As I spoke, I watched my uncle’s horror grow, watched as it stretched his eyes and tightened his mouth.
“I’d already found the pattern in the third killing, so it didn’t take much time to discover a similar pattern in the first two. Different methods, perhaps. But beneath the appearance of unrestrained violence, there was the same cold, calculating deliberation. The same focus on destroying their hands. And the same cruelty. Cruelty like I’ve never before seen, Uncle Tinh. It’s the work of one person. I’d stake my reputation on it.”
“May I see the sketches?” Uncle Tinh asked, and I heard the tremor that his business-like voice could not quite disguise. “Did you bring them with you?”

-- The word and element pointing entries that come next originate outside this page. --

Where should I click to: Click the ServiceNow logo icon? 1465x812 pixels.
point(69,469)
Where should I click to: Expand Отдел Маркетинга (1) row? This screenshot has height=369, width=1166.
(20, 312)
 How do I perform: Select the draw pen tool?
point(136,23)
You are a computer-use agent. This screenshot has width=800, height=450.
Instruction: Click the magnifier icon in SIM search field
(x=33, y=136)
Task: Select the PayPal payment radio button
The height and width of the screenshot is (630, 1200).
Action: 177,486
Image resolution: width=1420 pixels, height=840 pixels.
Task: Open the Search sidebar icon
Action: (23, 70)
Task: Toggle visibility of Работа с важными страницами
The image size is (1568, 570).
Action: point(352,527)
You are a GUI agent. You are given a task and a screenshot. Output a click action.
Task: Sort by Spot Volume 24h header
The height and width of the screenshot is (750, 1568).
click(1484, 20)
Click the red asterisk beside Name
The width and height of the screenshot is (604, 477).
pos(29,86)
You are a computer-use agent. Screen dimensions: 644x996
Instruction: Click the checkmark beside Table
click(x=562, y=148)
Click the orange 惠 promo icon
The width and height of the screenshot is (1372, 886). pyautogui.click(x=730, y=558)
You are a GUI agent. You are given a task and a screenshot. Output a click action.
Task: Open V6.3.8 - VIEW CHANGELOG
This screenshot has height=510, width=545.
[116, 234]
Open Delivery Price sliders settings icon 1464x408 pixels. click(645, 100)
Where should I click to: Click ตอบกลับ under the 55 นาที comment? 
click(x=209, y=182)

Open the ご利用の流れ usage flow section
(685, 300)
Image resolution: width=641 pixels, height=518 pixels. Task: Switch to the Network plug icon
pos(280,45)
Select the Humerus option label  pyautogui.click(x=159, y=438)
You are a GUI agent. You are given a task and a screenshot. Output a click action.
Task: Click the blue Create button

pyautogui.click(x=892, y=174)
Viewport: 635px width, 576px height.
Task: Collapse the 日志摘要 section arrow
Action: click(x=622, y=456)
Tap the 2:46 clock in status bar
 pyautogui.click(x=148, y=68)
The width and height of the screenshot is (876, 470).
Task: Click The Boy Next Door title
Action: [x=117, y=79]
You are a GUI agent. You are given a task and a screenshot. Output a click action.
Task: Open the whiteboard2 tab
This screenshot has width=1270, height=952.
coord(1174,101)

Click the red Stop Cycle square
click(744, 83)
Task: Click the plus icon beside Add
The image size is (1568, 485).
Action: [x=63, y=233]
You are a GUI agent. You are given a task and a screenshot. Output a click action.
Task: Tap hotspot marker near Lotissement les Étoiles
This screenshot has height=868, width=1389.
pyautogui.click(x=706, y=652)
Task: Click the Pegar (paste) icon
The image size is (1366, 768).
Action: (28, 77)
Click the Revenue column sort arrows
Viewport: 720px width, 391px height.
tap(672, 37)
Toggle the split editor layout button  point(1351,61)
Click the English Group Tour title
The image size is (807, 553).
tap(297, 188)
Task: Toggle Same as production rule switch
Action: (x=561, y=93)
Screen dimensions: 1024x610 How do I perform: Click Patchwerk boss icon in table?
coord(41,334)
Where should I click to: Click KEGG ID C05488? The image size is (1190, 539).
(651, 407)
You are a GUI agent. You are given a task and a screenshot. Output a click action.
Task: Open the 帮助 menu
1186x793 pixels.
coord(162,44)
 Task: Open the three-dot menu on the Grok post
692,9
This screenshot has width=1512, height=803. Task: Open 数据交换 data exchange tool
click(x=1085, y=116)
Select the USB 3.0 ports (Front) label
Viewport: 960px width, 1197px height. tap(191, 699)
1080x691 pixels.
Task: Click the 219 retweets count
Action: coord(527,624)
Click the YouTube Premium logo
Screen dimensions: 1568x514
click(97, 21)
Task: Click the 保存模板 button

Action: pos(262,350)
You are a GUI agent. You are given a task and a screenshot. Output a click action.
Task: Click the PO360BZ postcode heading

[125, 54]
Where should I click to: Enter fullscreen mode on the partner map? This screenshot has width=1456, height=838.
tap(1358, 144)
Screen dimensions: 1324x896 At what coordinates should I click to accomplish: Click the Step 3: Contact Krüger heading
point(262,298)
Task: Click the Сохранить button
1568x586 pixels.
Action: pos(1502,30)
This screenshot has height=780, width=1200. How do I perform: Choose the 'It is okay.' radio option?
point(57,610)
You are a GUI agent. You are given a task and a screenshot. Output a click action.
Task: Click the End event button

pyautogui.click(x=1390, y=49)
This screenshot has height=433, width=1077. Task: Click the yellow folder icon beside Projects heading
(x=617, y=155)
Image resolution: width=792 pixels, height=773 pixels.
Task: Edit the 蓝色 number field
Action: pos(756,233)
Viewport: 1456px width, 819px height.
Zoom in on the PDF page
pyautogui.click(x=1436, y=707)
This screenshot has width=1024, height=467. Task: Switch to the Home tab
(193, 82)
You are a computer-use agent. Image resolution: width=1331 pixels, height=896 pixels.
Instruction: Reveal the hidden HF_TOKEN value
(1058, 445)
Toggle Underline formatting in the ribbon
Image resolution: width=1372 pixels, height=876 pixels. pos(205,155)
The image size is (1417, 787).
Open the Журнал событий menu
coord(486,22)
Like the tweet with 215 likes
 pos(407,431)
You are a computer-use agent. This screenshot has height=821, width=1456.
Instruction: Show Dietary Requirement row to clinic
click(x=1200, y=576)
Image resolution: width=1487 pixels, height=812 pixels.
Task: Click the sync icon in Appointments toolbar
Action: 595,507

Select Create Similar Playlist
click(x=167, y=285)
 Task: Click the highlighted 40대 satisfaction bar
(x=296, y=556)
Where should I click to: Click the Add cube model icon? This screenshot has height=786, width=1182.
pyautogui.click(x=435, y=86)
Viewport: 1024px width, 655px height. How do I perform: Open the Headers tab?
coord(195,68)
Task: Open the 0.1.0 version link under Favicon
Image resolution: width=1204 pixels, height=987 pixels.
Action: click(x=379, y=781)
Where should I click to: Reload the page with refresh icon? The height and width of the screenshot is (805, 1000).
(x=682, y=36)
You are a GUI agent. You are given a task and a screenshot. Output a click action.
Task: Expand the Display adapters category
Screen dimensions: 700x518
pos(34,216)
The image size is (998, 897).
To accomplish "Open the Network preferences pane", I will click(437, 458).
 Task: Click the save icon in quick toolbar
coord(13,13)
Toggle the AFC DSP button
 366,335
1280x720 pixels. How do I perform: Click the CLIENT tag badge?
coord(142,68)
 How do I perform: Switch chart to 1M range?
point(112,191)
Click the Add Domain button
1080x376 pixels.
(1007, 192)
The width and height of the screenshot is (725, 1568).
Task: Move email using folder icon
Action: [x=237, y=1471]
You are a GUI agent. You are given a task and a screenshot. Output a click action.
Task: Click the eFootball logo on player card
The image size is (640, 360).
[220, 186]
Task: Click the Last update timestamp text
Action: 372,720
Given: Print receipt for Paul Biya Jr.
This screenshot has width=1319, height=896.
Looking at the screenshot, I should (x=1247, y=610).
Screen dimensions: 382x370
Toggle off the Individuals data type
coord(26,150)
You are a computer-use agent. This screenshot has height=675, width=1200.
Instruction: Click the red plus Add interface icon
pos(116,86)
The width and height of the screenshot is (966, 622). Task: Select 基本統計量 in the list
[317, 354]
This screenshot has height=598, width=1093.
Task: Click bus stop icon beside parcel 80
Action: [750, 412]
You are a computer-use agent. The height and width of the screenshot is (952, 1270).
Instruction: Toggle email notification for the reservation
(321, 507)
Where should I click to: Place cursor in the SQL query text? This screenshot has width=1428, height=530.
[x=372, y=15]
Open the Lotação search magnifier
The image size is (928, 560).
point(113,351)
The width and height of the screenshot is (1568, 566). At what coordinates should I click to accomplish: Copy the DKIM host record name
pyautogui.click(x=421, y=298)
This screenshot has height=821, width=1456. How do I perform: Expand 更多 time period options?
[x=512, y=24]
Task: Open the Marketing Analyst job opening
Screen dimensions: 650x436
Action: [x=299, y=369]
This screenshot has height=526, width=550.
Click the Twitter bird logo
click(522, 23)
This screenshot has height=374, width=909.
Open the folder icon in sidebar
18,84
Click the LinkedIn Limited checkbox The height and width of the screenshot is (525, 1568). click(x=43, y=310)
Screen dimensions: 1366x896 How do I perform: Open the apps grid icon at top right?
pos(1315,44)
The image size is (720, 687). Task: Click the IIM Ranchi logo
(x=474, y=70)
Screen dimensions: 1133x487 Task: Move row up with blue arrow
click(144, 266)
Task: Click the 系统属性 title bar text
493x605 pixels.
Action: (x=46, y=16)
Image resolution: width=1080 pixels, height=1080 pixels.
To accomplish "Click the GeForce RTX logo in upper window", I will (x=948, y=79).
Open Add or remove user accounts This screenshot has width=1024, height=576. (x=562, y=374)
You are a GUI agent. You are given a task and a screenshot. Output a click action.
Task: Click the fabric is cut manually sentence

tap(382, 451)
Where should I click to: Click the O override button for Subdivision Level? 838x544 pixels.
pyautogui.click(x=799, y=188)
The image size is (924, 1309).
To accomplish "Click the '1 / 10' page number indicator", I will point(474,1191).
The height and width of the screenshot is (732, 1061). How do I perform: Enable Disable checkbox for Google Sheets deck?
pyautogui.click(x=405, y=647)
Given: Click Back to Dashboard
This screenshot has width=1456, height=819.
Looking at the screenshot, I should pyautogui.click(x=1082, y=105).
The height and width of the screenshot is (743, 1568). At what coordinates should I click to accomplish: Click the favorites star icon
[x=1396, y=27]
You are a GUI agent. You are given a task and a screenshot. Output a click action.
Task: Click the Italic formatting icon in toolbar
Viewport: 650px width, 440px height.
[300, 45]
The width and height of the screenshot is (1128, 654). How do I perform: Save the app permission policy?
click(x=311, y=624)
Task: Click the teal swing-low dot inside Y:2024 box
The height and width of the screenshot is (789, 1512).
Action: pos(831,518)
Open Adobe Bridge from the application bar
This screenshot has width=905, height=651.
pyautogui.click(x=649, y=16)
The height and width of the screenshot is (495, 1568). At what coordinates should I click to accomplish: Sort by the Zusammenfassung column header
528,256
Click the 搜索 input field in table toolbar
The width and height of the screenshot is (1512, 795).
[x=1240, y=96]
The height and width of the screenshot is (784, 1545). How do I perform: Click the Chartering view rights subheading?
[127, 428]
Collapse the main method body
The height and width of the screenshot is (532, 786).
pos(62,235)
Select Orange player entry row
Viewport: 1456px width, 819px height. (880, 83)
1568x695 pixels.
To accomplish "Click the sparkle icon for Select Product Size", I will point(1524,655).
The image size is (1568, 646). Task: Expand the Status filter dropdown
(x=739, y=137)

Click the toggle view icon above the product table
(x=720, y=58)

“They’re in my briefcase. With my jacket, in the foyer. I’ll get them.”
As I began to rise, Uncle Tinh waved his hand in my direction.
“Stay where you are,” he said. “Finish your drink.”
He crossed the room to his desk, lifted the telephone that rested there and tapped two numbers into the keypad. From somewhere in the apartment, I heard faint ringing.
“Vin. My niece’s briefcase is in the closet in the foyer. Bring it into the study, please.”
He put the phone back in its cradle but, instead of returning to his chair, he perched on the edge of his desk. Vin came in, handed the glove-leather briefcase over to my uncle and scurried away.
“With your permission?” he said, and I nodded.
Uncle Tinh opened the briefcase, found the drawing pad, lifted the cardboard cover and began turning pages. A few pages in, and he shook his head, then looked at me.
“May I remove these?” he asked.
“Of course.”
I watched the blood drain from my uncle’s face as he began carefully tearing the pages from the pad and placing them, one by one, on the polished surface of his desk.